Ex.: We will supposedly see a deflationary ETH with Ethereum 2.0, this has the effect of increasing the strength of the token
Narrative: Narrative, hype, memes.. Call it what you want, but they too have an effect on the holdability of a token
These influences are more of a social phenomenon than an empirical effect, but this doesn’t mean that they should be ignored since the yield score can change depending on whether a token is more attractive and more importantly, attractive to many.
What is the yield paid in?
The numbers (APRs) we see on our screen are not always true, in that there are more factors at play when it comes to judging ROI. One of the most important things to understand is what you are being paid in, and how it will affect your overall ROI or Total Return.

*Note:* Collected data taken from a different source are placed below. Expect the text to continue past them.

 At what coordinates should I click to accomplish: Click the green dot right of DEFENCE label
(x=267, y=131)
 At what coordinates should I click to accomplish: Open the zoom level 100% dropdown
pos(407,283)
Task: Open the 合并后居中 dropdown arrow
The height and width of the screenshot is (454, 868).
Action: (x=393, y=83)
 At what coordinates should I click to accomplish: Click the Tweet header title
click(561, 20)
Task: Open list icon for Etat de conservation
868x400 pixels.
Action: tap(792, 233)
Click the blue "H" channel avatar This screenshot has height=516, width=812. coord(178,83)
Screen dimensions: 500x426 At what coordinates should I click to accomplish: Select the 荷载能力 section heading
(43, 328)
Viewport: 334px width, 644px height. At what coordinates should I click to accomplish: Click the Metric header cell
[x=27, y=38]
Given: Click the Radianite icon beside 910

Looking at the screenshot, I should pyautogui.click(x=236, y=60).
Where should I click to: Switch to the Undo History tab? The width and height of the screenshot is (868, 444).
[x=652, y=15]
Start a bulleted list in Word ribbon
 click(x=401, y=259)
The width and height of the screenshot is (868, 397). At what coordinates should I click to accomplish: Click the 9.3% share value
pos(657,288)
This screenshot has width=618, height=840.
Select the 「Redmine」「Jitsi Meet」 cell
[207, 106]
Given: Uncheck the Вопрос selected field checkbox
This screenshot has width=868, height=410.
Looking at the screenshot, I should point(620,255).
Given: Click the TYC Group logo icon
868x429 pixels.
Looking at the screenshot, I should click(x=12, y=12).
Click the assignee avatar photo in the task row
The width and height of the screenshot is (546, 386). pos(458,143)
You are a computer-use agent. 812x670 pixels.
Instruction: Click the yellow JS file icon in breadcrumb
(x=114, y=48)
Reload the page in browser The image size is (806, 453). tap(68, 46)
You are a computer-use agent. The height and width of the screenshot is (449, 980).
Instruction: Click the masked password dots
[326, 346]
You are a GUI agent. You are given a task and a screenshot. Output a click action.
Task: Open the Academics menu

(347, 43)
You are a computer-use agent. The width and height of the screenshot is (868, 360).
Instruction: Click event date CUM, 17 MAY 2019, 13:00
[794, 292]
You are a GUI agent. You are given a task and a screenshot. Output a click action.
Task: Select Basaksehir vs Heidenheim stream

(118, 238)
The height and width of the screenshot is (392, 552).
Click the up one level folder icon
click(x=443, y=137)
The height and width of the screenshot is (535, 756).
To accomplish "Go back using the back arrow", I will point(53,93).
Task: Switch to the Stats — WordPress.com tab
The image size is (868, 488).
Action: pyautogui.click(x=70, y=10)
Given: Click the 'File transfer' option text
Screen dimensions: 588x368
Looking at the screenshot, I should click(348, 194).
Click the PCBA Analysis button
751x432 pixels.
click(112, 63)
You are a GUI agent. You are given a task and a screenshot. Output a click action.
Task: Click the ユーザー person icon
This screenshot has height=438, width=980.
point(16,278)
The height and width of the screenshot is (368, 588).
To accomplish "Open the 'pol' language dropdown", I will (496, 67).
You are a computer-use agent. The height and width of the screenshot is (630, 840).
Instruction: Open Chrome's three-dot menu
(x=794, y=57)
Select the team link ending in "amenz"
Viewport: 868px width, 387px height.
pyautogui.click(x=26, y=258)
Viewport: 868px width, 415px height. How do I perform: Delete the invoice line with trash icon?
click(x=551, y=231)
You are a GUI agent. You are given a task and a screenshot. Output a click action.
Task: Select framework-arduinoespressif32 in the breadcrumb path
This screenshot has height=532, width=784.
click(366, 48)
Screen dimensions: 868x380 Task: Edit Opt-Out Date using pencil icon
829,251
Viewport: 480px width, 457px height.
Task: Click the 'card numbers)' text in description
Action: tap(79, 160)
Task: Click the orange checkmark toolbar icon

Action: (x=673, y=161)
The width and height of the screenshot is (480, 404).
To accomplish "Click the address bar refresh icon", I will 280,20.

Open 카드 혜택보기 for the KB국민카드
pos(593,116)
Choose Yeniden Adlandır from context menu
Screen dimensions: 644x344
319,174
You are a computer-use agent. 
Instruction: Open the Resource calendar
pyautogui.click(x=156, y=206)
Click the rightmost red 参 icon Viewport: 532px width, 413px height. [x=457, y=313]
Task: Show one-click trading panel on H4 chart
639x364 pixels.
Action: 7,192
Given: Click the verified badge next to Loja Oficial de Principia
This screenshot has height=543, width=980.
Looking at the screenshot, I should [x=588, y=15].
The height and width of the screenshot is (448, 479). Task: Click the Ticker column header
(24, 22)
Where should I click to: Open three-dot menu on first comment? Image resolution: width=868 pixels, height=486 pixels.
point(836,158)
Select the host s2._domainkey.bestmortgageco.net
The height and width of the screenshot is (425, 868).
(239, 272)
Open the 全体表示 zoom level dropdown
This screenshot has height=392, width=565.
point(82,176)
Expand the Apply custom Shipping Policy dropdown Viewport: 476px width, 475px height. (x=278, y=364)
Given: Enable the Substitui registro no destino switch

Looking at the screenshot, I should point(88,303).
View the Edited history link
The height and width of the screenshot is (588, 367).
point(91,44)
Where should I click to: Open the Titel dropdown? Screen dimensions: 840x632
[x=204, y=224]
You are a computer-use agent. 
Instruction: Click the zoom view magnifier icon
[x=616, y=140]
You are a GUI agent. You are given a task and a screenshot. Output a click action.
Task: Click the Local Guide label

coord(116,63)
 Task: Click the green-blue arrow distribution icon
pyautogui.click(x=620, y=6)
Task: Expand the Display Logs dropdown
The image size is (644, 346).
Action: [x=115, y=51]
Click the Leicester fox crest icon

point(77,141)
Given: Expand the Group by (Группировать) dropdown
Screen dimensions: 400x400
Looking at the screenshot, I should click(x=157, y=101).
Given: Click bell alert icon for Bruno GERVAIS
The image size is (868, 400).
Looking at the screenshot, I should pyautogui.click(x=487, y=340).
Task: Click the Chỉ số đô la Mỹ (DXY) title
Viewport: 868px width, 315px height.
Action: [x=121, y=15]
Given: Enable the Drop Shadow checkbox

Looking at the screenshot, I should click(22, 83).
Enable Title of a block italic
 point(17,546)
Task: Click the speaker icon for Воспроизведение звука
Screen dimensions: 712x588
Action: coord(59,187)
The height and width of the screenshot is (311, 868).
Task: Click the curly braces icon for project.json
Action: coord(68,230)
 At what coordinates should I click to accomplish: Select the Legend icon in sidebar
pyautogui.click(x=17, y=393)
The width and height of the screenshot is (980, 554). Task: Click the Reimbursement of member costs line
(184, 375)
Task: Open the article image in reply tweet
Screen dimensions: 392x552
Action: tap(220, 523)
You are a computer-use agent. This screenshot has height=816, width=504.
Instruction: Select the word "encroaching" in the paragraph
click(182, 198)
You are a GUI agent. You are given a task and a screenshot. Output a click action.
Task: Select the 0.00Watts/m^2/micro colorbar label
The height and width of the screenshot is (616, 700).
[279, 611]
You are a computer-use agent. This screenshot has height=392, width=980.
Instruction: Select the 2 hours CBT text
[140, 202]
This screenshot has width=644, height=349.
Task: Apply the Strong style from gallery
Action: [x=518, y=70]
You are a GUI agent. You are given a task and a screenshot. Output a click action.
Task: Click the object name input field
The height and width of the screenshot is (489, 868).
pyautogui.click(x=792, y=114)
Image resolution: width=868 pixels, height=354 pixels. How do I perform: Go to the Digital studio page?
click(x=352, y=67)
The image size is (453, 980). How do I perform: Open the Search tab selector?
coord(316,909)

Here are some great resources to understand the sustainability/business model side of protocols:
The Hitchhiker’s Guide to Yield – by Jack Melnick
150% APR? How Are DeFi Yields So High? – by Nat Eliason
How to Earn Passive Income in DeFi – also by Nat (great writer)
Crypto has some of the best yields around, but don’t get taken away by those juicy APRs too much since, as we’ve covered, there are a few things that affect what the actual yield will be, whenever I’m looking at an APR I like to ask myself these questions:
What’s the type of yield? (See types of yield & examples)
What’s the quality yield? (See Quality of Yield)
What’s the actual yield? (See Influences & things to Consider)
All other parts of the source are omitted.